### [Exercise inputs]
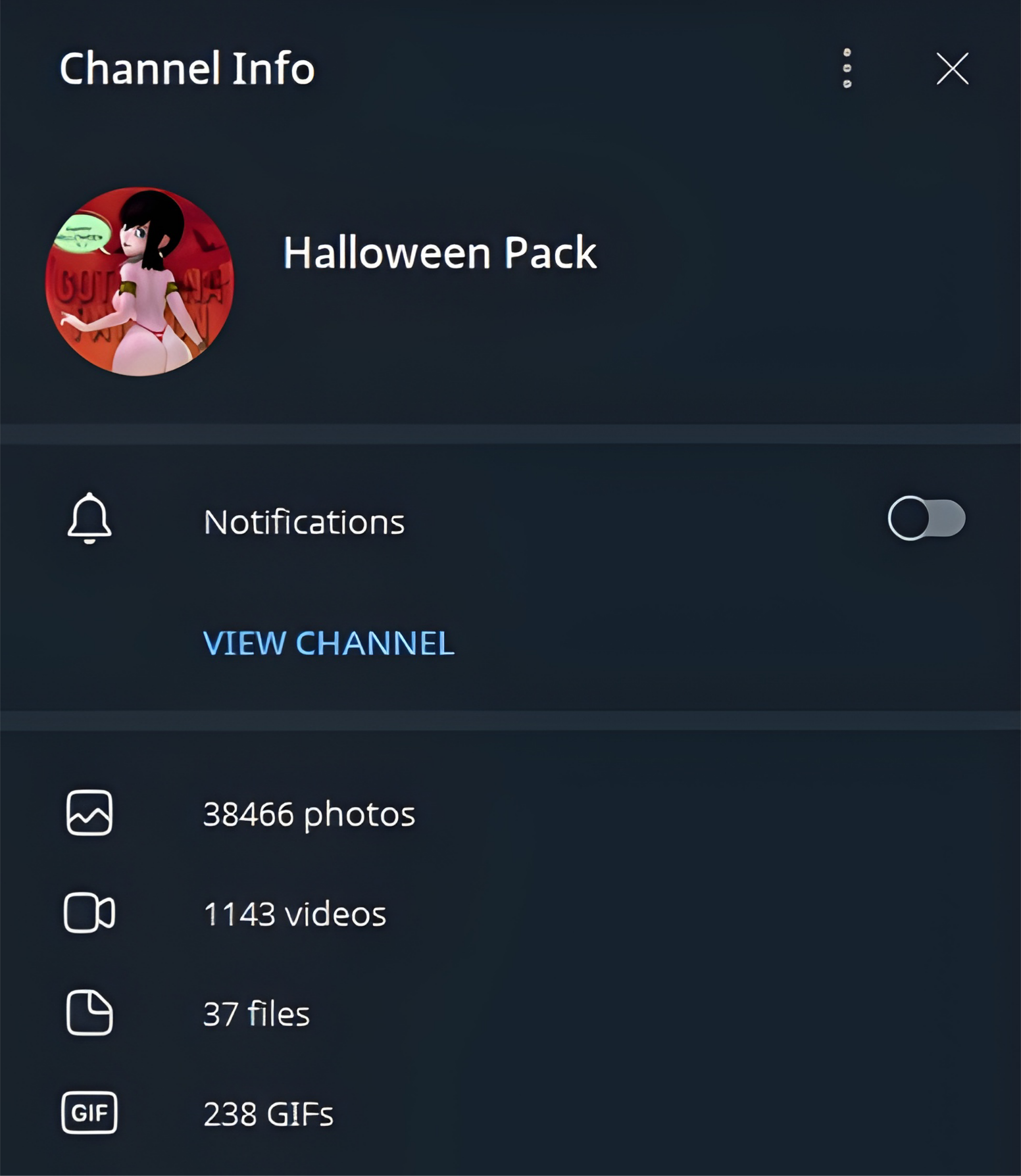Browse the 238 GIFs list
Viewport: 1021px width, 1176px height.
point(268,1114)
--
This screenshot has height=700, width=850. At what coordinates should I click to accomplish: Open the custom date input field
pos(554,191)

### [Exercise objective]
Can you rewrite the records from the line holding "Browse the 238 GIFs list" through the line holding "point(268,1114)", inclusive, with "list" changed to "gallery" and everything else unchanged? Leave the pictures out of your answer.

### [Response to the exercise]
Browse the 238 GIFs gallery
Viewport: 1021px width, 1176px height.
point(268,1114)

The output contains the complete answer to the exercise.